◆ WRITTEN REQUEST ◆
Pull out each line of the material below that contains the word "banner". Case counts.

[Records taken from a collection]
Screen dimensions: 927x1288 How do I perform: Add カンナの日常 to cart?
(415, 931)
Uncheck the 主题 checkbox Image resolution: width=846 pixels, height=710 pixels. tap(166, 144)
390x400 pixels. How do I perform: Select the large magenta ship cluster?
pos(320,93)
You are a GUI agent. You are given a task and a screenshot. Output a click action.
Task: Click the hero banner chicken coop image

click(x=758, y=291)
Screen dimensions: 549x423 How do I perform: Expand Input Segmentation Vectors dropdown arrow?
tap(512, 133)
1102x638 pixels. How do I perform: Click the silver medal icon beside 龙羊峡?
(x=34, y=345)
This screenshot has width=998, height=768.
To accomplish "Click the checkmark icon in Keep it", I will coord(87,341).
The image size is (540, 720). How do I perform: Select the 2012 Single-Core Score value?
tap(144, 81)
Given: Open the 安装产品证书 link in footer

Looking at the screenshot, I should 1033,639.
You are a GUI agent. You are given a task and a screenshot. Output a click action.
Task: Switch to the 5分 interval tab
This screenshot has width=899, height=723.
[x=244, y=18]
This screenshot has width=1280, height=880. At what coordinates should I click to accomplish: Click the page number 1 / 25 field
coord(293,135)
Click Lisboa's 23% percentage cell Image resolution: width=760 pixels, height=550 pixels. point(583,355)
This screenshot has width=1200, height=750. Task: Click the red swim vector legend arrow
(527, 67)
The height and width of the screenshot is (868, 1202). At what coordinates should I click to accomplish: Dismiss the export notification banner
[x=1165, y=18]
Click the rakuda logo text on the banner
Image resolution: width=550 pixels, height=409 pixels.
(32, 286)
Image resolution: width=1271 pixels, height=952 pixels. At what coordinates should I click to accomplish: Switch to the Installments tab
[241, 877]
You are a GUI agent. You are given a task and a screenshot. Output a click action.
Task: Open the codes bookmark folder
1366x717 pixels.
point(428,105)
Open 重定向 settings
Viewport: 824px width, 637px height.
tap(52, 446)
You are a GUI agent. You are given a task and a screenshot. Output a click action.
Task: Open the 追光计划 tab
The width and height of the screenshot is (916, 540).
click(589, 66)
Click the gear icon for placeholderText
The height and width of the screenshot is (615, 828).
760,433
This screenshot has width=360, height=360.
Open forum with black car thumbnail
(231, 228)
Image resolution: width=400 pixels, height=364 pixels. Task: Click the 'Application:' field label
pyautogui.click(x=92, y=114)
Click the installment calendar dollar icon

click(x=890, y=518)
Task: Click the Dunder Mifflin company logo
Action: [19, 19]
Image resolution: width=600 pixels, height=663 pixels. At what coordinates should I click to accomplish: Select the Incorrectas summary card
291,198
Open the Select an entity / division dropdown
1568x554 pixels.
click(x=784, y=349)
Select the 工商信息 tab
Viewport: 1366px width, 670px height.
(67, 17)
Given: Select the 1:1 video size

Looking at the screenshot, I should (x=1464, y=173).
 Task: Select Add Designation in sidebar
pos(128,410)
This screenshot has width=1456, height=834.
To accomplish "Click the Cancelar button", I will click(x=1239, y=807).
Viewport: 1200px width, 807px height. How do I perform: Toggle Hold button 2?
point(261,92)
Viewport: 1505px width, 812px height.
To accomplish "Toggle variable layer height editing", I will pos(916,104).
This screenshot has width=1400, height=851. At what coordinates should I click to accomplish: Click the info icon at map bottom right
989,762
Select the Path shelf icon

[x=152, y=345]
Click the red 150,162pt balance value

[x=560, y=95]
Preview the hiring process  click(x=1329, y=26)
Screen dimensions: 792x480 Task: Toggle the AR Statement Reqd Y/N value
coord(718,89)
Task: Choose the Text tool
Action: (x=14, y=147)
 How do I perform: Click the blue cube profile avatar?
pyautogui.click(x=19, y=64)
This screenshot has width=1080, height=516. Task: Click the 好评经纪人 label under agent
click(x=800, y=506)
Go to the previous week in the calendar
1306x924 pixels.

◆ ANSWER IN FULL ◆
Task: Click the hero banner chicken coop image
The height and width of the screenshot is (868, 1202). At what coordinates should I click to accomplish: Dismiss the export notification banner
Click the rakuda logo text on the banner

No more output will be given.